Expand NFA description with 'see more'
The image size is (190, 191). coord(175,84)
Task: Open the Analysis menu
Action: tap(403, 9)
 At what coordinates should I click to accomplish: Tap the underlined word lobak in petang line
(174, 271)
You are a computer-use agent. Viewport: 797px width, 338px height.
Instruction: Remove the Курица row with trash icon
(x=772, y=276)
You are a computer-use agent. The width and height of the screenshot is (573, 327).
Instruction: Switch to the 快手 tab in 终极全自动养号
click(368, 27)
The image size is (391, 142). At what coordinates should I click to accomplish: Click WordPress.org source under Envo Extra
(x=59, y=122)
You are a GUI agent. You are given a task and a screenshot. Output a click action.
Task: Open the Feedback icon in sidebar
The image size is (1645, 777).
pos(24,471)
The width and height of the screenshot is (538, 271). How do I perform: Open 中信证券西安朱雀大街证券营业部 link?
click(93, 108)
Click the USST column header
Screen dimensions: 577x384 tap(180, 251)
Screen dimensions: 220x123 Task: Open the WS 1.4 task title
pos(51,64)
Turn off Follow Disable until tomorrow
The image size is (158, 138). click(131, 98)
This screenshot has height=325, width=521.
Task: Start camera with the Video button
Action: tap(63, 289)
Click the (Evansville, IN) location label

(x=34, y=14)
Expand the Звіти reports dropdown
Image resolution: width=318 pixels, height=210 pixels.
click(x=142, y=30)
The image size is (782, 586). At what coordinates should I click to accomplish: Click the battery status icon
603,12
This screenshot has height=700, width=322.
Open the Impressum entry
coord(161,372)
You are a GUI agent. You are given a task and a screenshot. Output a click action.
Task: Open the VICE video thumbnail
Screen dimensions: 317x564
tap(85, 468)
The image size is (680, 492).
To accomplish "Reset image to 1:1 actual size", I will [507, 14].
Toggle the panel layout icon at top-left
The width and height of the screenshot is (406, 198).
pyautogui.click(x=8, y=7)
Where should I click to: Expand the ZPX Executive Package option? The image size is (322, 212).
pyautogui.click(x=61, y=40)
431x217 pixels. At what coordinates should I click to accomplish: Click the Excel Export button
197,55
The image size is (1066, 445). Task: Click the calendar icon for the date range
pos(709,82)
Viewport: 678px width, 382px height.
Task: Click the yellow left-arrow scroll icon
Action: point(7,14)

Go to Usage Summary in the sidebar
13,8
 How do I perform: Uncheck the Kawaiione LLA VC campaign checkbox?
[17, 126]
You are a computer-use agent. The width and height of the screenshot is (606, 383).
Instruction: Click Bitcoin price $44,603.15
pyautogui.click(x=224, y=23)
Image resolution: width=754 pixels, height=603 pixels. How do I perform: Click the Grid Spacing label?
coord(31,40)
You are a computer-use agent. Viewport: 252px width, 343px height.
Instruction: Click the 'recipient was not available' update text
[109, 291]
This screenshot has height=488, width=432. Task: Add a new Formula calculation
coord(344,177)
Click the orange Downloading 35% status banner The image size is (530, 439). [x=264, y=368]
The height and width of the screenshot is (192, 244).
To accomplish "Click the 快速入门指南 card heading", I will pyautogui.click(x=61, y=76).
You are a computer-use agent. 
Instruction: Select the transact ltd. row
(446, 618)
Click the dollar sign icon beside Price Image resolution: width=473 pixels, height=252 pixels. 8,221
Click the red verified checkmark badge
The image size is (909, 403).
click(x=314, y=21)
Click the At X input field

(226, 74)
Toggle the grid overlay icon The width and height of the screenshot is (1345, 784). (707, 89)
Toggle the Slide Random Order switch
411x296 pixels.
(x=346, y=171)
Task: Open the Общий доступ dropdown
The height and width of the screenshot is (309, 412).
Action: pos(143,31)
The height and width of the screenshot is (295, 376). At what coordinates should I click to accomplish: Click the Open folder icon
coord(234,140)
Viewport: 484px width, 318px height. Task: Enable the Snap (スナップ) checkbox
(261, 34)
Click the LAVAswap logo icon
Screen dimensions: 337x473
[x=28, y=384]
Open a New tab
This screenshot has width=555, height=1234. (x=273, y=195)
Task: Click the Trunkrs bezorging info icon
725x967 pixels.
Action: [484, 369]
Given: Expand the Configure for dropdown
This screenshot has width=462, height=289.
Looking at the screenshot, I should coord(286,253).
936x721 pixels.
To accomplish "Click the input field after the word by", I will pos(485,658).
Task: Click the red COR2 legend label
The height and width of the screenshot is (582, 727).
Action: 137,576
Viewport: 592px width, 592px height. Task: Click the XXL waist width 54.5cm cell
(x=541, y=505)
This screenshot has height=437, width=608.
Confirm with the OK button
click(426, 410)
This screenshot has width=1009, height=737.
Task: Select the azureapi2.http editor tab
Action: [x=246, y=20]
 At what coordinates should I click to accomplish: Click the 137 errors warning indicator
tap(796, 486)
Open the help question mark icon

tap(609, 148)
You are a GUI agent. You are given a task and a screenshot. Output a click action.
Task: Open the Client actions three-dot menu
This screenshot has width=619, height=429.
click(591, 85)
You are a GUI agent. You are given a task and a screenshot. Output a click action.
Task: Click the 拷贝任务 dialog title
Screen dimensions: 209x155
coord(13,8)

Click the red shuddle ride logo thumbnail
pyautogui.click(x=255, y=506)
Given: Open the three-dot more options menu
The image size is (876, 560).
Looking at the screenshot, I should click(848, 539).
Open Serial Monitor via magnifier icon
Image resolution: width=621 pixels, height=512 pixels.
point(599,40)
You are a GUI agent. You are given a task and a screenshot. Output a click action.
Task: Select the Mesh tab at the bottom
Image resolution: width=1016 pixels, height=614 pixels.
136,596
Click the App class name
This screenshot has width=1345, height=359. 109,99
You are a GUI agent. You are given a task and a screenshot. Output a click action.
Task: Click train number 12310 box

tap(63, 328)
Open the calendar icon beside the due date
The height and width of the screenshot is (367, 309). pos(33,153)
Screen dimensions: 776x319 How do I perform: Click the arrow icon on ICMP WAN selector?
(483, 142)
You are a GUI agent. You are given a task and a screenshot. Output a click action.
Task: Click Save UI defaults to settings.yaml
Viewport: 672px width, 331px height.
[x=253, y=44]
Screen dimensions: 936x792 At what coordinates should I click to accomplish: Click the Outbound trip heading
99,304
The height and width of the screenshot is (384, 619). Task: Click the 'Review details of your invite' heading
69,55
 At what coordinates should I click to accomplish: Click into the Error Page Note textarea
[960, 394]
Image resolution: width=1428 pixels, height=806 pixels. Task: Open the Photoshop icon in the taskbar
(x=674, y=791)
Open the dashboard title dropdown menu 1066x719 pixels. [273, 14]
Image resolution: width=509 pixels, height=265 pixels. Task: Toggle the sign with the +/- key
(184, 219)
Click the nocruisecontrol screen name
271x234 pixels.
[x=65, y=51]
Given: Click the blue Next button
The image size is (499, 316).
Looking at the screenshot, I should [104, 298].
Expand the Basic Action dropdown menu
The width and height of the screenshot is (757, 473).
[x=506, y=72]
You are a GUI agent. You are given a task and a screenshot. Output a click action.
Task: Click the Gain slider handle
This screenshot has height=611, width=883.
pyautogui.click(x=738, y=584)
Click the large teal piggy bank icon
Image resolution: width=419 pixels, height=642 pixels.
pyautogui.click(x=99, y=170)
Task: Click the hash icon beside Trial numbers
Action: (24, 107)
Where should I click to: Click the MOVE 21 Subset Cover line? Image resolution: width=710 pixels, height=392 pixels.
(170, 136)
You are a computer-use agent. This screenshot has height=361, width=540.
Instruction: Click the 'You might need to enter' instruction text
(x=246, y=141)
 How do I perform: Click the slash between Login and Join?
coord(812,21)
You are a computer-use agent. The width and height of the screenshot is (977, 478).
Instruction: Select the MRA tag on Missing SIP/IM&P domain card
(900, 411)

THE PROBLEM: Reproduce the lines of the entries above exactly, but only from the line containing "Instruction: Click the 'You" through the final line.

ANSWER TO THIS TASK:
Instruction: Click the 'You might need to enter' instruction text
(x=246, y=141)
 How do I perform: Click the slash between Login and Join?
coord(812,21)
You are a computer-use agent. The width and height of the screenshot is (977, 478).
Instruction: Select the MRA tag on Missing SIP/IM&P domain card
(900, 411)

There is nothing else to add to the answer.